Now, we aren’t a couple. She isn’t “my girl”, but she is an amazing friend and she is still saving me everyday. She has put so many feelings to bed to take care of me, and take care of herelf, which I can not tell you how much I love to see that.
We are “just friends” and that is enough. Maybe we can be a couple again some day, maybe we can’t. But, everyday she is right there making sure I am ok. I need to do the same for her, now more than ever. Just be me, and let her be her. Share our day, share our happy, share our sad. Like friends and people who love each other do.
I used to think I focused on her too much when things got hard, and the reality is, I didn’t turn to her. I just focused on things I didn’t have, we didn’t have. But I forgot what we did have, a bond like no other, a love that was not judgemental, or harsh, but pure and beautiful. It was a love that fufilled us beyond anything, and was the true foundation of everything. I forgot all of that when I was low, and I didn’t take care of it.
Yeah, Angel had to make changes for her. She had to let some things go with me. But she never stopped loving me. I never stopped loving her. So, it is different and thats good. We have a beautful friendship, and honestly, it is enough. I just need to learn to focus on that when I am scared or missing her.
I would spend forever with Angel, just as we are. I know that. I don’t need anything more than Angel. I don’t need anything more than her love in my life. Because that is what always made me btter, and make me want to give her my entire heart.
I can’t look at forever, not right now. I need to look at today, and tomorrow. I need to find the happiness in what we have, and when things get hard just talk to her, and let her talk to me when she needs to. She is my third love, and I know that is enough, even if it is different now.
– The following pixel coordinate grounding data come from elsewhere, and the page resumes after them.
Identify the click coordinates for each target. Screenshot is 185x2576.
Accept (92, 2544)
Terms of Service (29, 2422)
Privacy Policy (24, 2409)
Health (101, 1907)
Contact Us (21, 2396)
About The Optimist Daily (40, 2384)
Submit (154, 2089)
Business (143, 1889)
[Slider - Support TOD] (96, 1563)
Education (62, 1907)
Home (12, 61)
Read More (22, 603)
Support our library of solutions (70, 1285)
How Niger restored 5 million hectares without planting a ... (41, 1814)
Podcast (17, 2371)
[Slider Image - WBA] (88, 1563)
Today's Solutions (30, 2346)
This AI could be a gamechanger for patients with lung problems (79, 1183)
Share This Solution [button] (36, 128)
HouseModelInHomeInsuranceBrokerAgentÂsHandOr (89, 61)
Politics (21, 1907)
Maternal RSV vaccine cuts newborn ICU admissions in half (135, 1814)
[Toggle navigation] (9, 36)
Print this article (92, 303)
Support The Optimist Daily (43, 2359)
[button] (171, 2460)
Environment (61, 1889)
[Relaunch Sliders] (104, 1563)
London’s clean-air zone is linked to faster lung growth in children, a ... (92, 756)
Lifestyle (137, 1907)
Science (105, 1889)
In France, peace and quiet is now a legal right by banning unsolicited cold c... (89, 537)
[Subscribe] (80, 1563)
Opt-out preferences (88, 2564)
However she views me, Angel will always be my person. She will always be the one I know will have my back, and the one I want nothing more than absolute happiness for. I love her, her brain, her beauty, her amazing sense of humor, but mostly, her amazing heart. She never see’s herself, the way I do. I hope someday she does, and I can show her more of why I do as well.
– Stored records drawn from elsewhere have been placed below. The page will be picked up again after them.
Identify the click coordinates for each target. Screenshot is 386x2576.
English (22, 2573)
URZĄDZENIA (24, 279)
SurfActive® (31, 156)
“To my Angel, Thank you. Thank you for still seeing the good in me, for standing by me, supporting me and loving me. Thank you for dealing with the hardest parts of me, knowing the best parts of me are still there somewhere. Thank you for being he laugh when I need it, the sun when I need it and the kick in the ass when I need it. I only hope to someday give you all of the same and more t show you how much I truly love and apprecaite you. You are, without a doubt, the most beautiful person I have ever met insade and out. I love you, thank you for saving me 3 years ago, today and tomorrow. You have no idea what you mean to me.”